Bild: Würde so gern dazugehören: Bushido bei der Bambi-Verleihung.
„Ich bin ganz fest der Meinung, dass Menschen, die sich mit Rap
auseinandersetzen und Rap mögen, wissen, wie man damit umzugehen hat und da
bestimmt keinen Unsinn mit machen.“ So lautete Anis Ferchichis Antwort vor
einigen Tagen im Interview mit dem Nachrichtensender N24 auf die Frage, ob
seine Hörer, die ihn als Bushido kennen, den aktuellen Song „Stress ohne
Grund“ nicht als Aufruf zur Gewalt verstehen könnten. Und so plump diese
Rechtfertigung für den empörten Bürger auch klingen mag: Sie ist absolut
plausibel.
Das mit Rap, insbesondere mit Gangsta-Rap sozialisierte Publikum kriegt
wegen Bushido sicherlich keine Mordgelüste gegen Claudia Roth, Klaus
Wowereit oder Serkan Tören. Dieses Musikgenre, in dem metaphorisch
andauernd irgendwer erschossen oder gefickt wird, zeichnet sich doch gerade
durch seinen vehementen Widerstand gegen Political Correctness aus. Seit
jeher setzt es eine differenzierte Lesart voraus, zu der die Kenntnis einer
szene-internen Sprache, bestimmten Stilmitteln und authentisch inszenierter
Figuren und Lebenswelten gehört.
Insofern zuckt der Gangsta-Rap-Afficionado bei „Stress ohne Grund“, diesem
vermeintlich so skandalösen Song, eigentlich nur mit den Schultern. Mehr
als drei Minuten lang hört man einem gelangweilten, schlecht gereimten und
auf Originalität komplett verzichtenden Schrei nach Aufmerksamkeit zu.

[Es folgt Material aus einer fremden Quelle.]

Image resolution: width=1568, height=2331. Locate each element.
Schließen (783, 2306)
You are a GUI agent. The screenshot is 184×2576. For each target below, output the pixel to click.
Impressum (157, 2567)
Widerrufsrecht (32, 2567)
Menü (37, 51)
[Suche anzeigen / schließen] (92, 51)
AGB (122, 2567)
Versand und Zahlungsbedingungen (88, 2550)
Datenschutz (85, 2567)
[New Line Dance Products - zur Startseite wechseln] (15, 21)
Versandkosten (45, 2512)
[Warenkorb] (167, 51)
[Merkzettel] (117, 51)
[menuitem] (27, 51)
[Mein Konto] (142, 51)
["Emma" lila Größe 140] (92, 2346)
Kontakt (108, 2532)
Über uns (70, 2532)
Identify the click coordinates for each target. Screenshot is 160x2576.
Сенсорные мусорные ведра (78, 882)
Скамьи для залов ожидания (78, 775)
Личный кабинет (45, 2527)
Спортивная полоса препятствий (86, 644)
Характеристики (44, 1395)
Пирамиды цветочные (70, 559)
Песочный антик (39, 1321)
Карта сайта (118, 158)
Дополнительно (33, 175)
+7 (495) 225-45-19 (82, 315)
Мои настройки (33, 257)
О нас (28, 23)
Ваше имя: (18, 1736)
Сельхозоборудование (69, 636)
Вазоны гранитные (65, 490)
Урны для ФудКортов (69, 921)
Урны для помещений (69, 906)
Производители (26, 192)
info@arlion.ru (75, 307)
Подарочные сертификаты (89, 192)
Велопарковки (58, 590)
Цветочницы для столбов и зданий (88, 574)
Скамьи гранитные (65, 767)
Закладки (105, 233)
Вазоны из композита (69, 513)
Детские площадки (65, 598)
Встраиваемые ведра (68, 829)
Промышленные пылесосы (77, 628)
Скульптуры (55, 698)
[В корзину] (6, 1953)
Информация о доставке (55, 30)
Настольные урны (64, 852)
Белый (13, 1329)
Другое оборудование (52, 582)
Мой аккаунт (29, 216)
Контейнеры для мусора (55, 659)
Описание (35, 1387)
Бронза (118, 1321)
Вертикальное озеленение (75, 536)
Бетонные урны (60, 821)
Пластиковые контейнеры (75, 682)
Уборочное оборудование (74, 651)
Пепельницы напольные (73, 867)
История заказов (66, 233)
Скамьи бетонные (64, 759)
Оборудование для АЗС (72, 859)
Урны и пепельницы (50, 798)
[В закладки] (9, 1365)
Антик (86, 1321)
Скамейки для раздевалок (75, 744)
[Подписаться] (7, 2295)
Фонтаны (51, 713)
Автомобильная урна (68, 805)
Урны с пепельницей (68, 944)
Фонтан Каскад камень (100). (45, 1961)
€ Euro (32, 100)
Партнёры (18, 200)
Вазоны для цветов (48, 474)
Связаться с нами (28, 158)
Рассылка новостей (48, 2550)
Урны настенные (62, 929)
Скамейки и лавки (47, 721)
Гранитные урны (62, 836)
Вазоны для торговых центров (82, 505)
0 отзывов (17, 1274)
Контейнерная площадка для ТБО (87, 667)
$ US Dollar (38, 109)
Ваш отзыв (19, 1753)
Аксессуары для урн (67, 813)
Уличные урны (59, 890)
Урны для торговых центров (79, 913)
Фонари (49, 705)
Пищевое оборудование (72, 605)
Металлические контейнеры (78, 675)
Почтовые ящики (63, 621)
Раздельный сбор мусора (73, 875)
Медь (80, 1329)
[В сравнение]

Bushido disst damit Leute, die der HipHop-Szene komplett egal sind.
Er findet nicht einmal amüsante Vergleiche, sondern reiht nur Statements
aneinander: „Ich will, dass Serkan Tören jetzt ins Gras beißt, yeah yeah.“
Zwei Schüsse ertönen. Warum? Ist das Gangsta-Rap für Dummies? Und
überhaupt: Zu wem spricht Bushido hier überhaupt? Sinnbefreite
Schnellschüsse gegen irgendwelche Prominente und Personen der
Öffentlichkeit zugunsten von PR. Es scheint, als seien wir Zeugen der
Geburtsstunde des Boulevardraps.
## Ins Gras beißen, yeah!
Mal ganz davon abgesehen, dass sich „Blondes Opfer“ weder im Ghetto noch in
Kleinmachnow auf „Olli Pocher“ reimt, ist Bushidos Auswahl der Kontrahenten
äußerst fragwürdig. Die Überhöhung des Subjekts durch Abwertung des Anderen
ist eines der gängigsten Stilmittel des Gangsta-Rap. Doch „der Andere“, das
ist entweder ein konkurrierender Sprecher – in diesem Fall der Rapper Kay
One, der in „Stress ohne Grund“ für vogelfrei erklärt wird (was übrigens
noch am meisten als ernstzunehmende Drohung erscheint).
Oder das Establishment, der Kern der Mehrheitsgesellschaft, zu dem der
sozial benachteiligte Gangsta-Rapper nie gehören wird. Eben deshalb richtet
er sich gegen ihn. An dieser Stelle verdient Bushido sogar ein bisschen
Mitleid. Zwar hat der 34-Jährige einst gemeinsam mit dem Label Aggro Berlin
für den kommerziellen Durchbruch von deutschsprachigem Gangsta-Rap gesorgt
und mit den jüngsten Schlagzeilen um seine Verbindungen zum
arabisch-libanesischen Abou-Chaker-Clan sein Image dahingehend wieder
aufpoliert.
Doch war es nicht auch Bushido, der sich stolz mit der Auszeichnung vom
Burda-Verlag schmückte, für seine gelungene Integration in die deutsche
Gesellschaft? Hat er nicht letztes Jahr als Praktikant im Bundestag mit
Innenminister Friedrich (CSU) Arm in Arm auf Fotos posiert? Hat er nicht
ernsthaft verkündet, er wolle Bürgermeister von Berlin werden? Bemüht sich
nicht Bushido regelmäßig in Talkshowrunden darum, schlaue Sätze zu sagen?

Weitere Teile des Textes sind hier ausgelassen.